Kepada Presiden Jokowi yang sedang berkunjung ke China, ia mengaku mengalami kesulitan karena banyaknya aturan yang dihadapi oleh lulusan fakultas kedokteran dari perguruan tinggi di luar negeri.
Terhadap permasalahan tersebut, Presiden menjelaskan bahwa dirinya telah mengetahui masalah yang dihadapi oleh mahasiswa kedokteran yang menimba ilmu di luar negeri.
"Masalah kedokteran tidak hanya urusan mahasiswa di sini (Tiongkok). Saat berkunjung ke Rusia keluhannya sama, Amerika Serikat sama. Bukan aturan yang ada di pemerintah. Aturan ini yang banyak dari organisasi. Inilah yang baru dalam proses dan akan kita selesaikan," imbuh Presiden.
Diaspora Indonesia
Indah, warga Aceh yang tengah menempuh studi jurnalistik komunikasi meminta nasihat Presiden jika dirinya kelak kembali ke Indonesia.
"Mahasiswa kalau pulang, ya pulang saja," jawab Presiden.
Tentunya bagi mereka yang tengah menimba ilmu maupun bekerja di luar negeri, jika ingin kembali dan bekerja di Indonesia harus mempersiapkan keahlian dan keterampilan dalam mengelola berbagai hal.

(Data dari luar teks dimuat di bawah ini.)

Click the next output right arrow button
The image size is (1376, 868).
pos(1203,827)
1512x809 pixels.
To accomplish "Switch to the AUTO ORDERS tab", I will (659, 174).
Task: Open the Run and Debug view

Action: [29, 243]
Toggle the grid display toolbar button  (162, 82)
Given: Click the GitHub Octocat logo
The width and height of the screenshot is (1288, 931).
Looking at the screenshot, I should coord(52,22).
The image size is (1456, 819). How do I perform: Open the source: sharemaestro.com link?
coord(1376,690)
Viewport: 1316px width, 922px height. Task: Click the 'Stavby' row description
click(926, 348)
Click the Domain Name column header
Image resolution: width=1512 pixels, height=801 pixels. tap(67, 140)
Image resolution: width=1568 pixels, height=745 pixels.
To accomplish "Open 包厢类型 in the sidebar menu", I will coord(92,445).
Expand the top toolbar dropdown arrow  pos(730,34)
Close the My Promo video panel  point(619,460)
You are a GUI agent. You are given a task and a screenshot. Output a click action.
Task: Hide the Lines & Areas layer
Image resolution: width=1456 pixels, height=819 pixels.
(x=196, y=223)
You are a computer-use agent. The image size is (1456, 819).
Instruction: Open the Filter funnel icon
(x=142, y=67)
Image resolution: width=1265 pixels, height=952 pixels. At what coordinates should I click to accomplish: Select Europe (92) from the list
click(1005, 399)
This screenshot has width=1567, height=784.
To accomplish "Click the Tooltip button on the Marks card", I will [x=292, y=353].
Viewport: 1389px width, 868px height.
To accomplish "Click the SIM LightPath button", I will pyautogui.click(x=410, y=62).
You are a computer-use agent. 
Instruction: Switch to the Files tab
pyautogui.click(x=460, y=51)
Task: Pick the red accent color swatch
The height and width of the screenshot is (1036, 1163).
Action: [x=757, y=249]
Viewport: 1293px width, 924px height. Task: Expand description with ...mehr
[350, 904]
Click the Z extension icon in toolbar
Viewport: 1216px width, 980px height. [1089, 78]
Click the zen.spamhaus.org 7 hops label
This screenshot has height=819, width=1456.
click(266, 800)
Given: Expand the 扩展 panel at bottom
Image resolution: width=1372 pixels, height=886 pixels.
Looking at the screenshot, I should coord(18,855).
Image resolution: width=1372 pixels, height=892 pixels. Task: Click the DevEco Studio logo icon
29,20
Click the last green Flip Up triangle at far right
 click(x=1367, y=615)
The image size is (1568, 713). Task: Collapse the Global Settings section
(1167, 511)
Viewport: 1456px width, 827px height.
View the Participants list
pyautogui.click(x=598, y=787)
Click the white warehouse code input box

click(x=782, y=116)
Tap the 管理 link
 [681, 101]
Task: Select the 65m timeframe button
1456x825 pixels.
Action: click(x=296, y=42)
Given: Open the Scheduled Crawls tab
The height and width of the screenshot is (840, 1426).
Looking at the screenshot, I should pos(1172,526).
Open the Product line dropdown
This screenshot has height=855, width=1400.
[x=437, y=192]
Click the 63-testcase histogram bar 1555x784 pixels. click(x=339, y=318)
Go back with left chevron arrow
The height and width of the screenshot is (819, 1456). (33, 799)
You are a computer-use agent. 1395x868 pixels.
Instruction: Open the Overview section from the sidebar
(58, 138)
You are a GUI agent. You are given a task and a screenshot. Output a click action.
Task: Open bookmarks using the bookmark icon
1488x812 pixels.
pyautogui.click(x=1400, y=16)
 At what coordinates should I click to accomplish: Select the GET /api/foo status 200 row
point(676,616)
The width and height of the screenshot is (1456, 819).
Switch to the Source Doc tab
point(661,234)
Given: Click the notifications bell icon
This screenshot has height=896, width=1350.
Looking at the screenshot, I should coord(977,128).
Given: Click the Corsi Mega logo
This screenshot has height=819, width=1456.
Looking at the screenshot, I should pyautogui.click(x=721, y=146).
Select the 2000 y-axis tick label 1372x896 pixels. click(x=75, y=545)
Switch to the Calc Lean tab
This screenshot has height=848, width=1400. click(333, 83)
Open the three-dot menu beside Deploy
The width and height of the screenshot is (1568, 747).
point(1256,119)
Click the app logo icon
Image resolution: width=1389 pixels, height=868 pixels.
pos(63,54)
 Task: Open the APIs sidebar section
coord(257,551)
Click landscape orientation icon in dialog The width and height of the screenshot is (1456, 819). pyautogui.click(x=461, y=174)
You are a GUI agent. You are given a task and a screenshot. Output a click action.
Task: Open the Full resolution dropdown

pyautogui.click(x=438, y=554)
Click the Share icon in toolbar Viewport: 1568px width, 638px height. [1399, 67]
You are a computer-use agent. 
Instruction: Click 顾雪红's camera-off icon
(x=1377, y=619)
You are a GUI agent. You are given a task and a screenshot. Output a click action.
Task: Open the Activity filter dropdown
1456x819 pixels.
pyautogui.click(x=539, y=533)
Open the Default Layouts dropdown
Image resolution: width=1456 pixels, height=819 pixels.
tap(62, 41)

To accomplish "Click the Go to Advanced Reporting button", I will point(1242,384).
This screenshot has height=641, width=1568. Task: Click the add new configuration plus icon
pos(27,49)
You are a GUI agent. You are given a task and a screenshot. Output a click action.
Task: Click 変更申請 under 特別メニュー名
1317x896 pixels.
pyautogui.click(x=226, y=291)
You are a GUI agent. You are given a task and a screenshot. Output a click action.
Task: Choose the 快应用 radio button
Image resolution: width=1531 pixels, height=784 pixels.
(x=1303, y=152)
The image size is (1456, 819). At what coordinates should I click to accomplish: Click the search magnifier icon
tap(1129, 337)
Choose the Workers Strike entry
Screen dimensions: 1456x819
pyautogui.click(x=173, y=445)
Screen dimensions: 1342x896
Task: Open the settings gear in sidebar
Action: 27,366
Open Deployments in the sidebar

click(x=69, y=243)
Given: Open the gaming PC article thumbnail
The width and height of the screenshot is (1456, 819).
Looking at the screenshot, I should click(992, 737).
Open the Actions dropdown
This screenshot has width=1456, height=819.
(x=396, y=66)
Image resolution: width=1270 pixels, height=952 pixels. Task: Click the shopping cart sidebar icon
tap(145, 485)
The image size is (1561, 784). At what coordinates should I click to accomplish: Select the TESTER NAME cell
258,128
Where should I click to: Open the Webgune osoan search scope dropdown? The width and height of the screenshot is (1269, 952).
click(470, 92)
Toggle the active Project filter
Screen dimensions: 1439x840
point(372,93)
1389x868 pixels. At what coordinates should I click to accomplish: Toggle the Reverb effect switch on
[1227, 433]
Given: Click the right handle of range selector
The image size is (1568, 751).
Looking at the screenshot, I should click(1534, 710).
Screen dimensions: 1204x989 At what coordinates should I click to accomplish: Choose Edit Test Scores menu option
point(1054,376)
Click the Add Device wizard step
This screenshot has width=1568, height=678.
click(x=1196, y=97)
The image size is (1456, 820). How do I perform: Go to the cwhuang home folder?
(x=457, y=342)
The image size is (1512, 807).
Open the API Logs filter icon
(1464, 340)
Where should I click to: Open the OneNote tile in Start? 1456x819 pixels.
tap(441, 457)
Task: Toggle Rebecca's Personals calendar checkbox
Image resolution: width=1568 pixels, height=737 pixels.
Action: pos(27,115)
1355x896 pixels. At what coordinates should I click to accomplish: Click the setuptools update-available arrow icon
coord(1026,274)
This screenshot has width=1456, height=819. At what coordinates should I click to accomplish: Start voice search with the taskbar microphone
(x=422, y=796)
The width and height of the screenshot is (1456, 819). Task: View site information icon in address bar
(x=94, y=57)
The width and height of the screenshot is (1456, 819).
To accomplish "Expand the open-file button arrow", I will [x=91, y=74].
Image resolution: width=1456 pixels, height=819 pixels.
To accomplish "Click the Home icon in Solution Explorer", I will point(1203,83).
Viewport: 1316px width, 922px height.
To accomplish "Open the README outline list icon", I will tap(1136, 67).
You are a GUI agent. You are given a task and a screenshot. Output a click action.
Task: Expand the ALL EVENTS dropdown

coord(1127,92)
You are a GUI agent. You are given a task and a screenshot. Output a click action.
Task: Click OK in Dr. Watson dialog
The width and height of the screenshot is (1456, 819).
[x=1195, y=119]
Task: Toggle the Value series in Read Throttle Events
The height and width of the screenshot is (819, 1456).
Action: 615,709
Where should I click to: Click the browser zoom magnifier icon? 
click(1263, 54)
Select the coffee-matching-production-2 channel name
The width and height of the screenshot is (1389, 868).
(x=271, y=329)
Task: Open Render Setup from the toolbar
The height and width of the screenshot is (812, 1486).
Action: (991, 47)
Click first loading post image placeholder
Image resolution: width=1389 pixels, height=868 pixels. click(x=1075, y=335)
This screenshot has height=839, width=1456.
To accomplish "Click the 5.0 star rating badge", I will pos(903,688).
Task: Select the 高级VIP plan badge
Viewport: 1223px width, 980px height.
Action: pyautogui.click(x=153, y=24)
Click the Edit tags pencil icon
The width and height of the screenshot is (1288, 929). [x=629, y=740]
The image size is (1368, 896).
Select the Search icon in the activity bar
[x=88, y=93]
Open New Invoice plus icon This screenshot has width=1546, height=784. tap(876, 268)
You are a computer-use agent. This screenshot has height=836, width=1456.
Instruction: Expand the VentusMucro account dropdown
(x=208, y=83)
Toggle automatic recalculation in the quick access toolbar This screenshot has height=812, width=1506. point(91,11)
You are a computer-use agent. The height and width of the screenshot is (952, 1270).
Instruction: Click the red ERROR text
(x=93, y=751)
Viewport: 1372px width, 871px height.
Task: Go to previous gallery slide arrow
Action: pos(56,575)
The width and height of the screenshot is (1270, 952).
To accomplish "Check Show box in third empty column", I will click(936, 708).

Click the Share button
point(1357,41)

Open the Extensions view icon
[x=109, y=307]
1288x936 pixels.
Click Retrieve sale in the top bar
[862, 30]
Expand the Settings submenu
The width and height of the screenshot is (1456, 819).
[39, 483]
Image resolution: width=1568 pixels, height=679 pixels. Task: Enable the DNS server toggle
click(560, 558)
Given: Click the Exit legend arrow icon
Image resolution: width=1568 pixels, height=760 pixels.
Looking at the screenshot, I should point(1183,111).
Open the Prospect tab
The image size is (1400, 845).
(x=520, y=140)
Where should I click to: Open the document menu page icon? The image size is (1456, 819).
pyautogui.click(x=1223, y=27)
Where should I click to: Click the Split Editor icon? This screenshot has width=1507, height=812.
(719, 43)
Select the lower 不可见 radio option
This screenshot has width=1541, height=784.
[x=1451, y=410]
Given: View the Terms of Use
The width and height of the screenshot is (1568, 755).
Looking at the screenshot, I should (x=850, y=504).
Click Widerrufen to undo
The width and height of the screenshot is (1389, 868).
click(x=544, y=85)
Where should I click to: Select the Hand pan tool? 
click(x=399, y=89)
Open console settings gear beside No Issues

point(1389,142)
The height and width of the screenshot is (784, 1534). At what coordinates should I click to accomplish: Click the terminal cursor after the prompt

"Kalau yang di sini, misalnya sudah bekerja di Alibaba. Pulang ke Indonesia buatlah Alibaba Indonesia," kata Presiden.
Presiden menceritakan saat dirinya berkunjung ke Silicon Valley di mana terdapat 70 warga Indonesia yang bekerja di Google.
Ketika itu mereka menanyakan kepada Presiden mengenai hal-hal yang dapat mereka lakukan di Indonesia nanti.
"Kamu pulang buat Google Indonesia sehingga kita punya platform sendiri," ucap Presiden.
Bagi warga Indonesia yang tinggal di Tiongkok, Presiden berharap agar mereka mempelajari bagaimana negara Tirai Bambu ini dapat berkembang dengan sangat cepat.
"Di sini harus apa dan ngapain? Kenapa mereka bisa mengerjakan rel kereta api setahun sejauh 2.000 kilometer?" pikir Presiden.
Sebelumnya, Presiden mengungkap bahwa Indonesia baru saja akan membangun kereta cepat Jakarta-Bandung sejauh 140 kilometer. Namun yang terjadi malah kegaduhan yang timbul.
"Dua tahun yang lalu di Tiongkok terdapat 18.000 kilometer rel kereta api. Sekarang sudah 21.000 kilometer. Kita 140 kilometer sudah ramai. Ramai debatnya, bukan ramai kerjanya," jelas Presiden.
Lebih lanjut, Presiden berharap agar keahlian yang dimiliki diaspora Indonesia mampu bermanfaat bagi negara.
"Jangan diisi orang lain. Keahlian yang spesifik dan sulit kita isi sendiri," kata Presiden.